The concatenation layer 748A concatenates outputs of the LSTM 706A, the LSTM 706B, the LSTM 706C, the LSTM 706D, one or more additional LSTMs, or a combination thereof, to generate first concatenated audio data representing a frequency band. In an example, the frequency band includes the first frequency subband, the second frequency subband, the third frequency subband, the fourth frequency subband, one or more additional frequency subbands, or a combination thereof. The first concatenated audio data is processed by the fully connected layer 750A. The combiner 148 applies a sigmoid function 752 to an output of the fully connected layer 750A to generate mask values 764. For example, an output of the fully connected layer 750A includes a first count of values (e.g., 257 integer values). Applying the sigmoid function 752 to the output of the fully connected layer 750A generates the first count of mask values 764 (e.g., 257 mask values). In a particular optional embodiment, a mask value is either a 0 or a 1.

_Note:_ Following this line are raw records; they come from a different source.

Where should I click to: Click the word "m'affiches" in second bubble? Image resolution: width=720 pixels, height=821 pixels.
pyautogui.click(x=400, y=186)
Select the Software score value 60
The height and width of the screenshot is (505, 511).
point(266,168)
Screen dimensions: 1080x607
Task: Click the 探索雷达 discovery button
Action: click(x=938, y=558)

The combiner 148 applies a delay 740 to the audio data 127 to generate delayed audio data 762. The combiner 148 includes a multiplier 754 that applies the mask values 764 to the delayed audio data 762 to generate masked audio data 766. For example, the delayed audio data 762 includes the first count of values (e.g., 257 values) and applying the mask values 764 to the delayed audio data 762 includes applying a first mask value to a first value of the delayed audio data 762 to generate a first value of the masked audio data 766. In a particular optional embodiment, if the first mask value is 0, the first value of the masked audio data 766 is 0. Alternatively, if the first mask value is 1, the first value of the masked audio data 766 is the same as the first value of the delayed audio data 762. The mask values 764 thus enable selected values of the delayed audio data 762 to be included in the masked audio data 766.
The concatenation layer 748B concatenates outputs of the LSTM 708A, the LSTM 708B, the LSTM 708C, the LSTM 708D, one or more additional LSTMs, or a combination thereof, to generate second concatenated audio data representing the frequency band. The second concatenated audio data is processed by the fully connected layer 750B to generate audio data 768. The combiner 148 generates the enhanced audio data 135 based on a combination of the masked audio data 766 and the audio data 768.

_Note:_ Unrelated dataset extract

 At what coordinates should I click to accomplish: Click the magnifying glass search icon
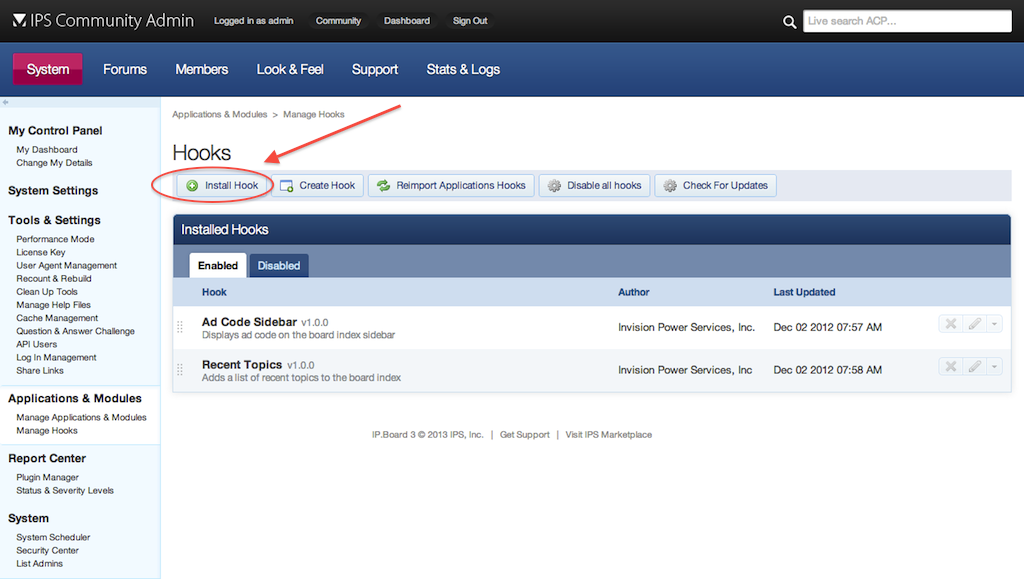(790, 22)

In a particular optional embodiment, model architectures of the audio subband enhancers 144 are based on the subband enhancer data 346. In an example, each of the LSTMs of the audio subband enhancer 144A includes two hidden layers, each of the LSTMs of the audio subband enhancer 144B includes two hidden layers, each of the LSTMs of the audio subband enhancer 144C includes four hidden layers, and each of the LSTMs of the audio subband enhancer 144D includes four hidden layers. In a particular aspect, the audio subband enhancers 144 and the combiner 148 correspond to a SGN. In a particular aspect, the audio subband enhancers 144 include multiple LSTMs for generating enhanced audio data of respective subbands that are smaller as a group than a single LSTM that is configured to generate enhanced audio data for all of the frequency band.
It should be understood that applying the delay 740 to the audio data 127 to generate the delayed audio data 762 is provided as an illustrative example. In another example, the delay 740 can be applied to the audio data 117, the audio data 127, or a combination thereof, to generate the delayed audio data 762.
Referring to
In a particular optional embodiment, one or more of the audio subband enhancers 144 are configured to perform procedural signal processing. For example, the audio subband enhancers 144 include an audio subband enhancer 144E configured to use procedural signal processing to process audio data of a fifth frequency subband to generate enhanced subband audio data 136E of the fifth frequency subband.
In an illustrative example, the audio frequency splitter 142 processes the audio data 117 to generate subband audio data 118E of a fifth frequency subband in addition to generating the subband audio data 118A, the subband audio data 118B, the subband audio data 118C, and the subband audio data 118D. The audio frequency splitter 142 processes the audio data 127 to generate subband audio data 128E of the fifth frequency subband in addition to generating the subband audio data 118A, the subband audio data 118B, the subband audio data 118C, and the subband audio data 118D. The audio frequency splitter 142 generating audio data associated with five frequency subbands is provided as an illustrative example, in other examples the audio frequency splitter 142 can generate audio data associated with fewer than five or more than five frequency subbands.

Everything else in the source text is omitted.